Vincenzo Epifani, presidente del Consorzio di Gestione della Riserva di Torre Guaceto, ha dichiarato: «Oggi sanciamo la chiusura della filiera per una gestione integrata dei reflui provenienti dal depuratore di Carovigno. Abbiamo lavorato tanto, prima per scongiurarne lo sversamento nella nostra Area Marina Protetta, poi per bloccarne gli effetti potenzialmente dannosi. Abbiamo fatto di necessità virtù, ideando questo progetto che ci permetterà di fare di una problematica, un’enorme risorsa. Grazie alla realizzazione di questo piano offriremo un’importate opportunità ai nostri agricoltori e al nostro territorio. Essendo carichi di azoto, l’uso di questi reflui comporterà grossi vantaggi per gli operatori del settore che non avranno più la necessità di apportare concimi azotati alle colture e, quindi, potranno smettere di attingere ai propri pozzi per il fornimento dell’acqua, buona pratica che permetterà di eliminare il problema inerente l’aumento del cuneo salino della falda. Ma non solo, così le aziende agricole potranno contare su un notevole risparmio economico».

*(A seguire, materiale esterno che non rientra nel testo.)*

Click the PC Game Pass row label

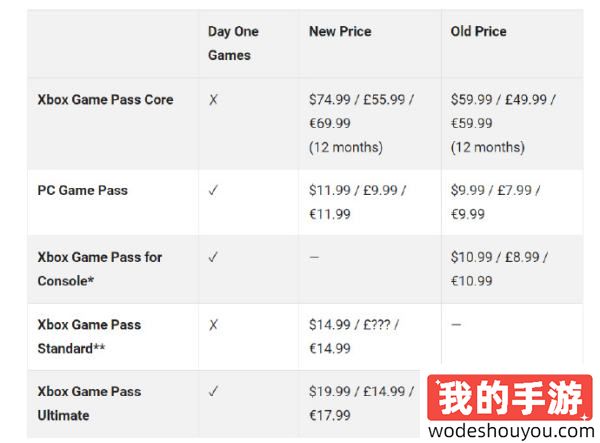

Anche per Legambiente, presente alla conferenza stampa di lancio del progetto nella persona del suo Presidente regionale, Francesco Tarantini, «il progetto di riutilizzo delle acque reflue depurate provenienti dal depuratore consortile di Carovigno nel comparto agricolo della Riserva Naturale di Torre Guaceto e questo assieme agli altri impianti per il riuso delle acque reflue in agricoltura che saranno realizzati nella nostra regione, trattasi di infrastrutture dedicate a trattare e stoccare, per poi redistruibuire le acque provenienti dai depuratori, che prima finivano a mare o nel sottosuolo. A questo aspetto positivo, poi si aggiunge che il vecchio depuratore di Carovigno, che scaricava illegalmente i reflui direttamente nel sottosuolo è stato dismesso con l’entrata in funzione del nuovo. Tutto questo rappresenta sicuramente un importante passo in avanti sul fronte della depurazione».
In definitiva in un’Italia in cui la Commissione europea ha nuovamente deciso di adire la Corte di giustizia europea presentando un nuovo ricorso contro l’Italia e questo per «la mancata applicazione integrale della sentenza del 2012» della stessa Corte Ue in cui si chiedeva alle autorità italiane di vigilare sulla stato degli impianti di acque reflue in 80 località sulle 109 interessate da quella sentenza e questo al fine di vigilare sulla qualità delle acque reflue urbane che raccolte e trattate in modo adeguato non provocassero rischi per la salute umana e l’ambiente, questi progetti rendono la Puglia palestra di sostenibilità, una regione che povera di acque per le sue caratteristiche geologiche insite del territorio si impegna in progetti di questa natura che di fatto trasformano rifiuti in risorsa.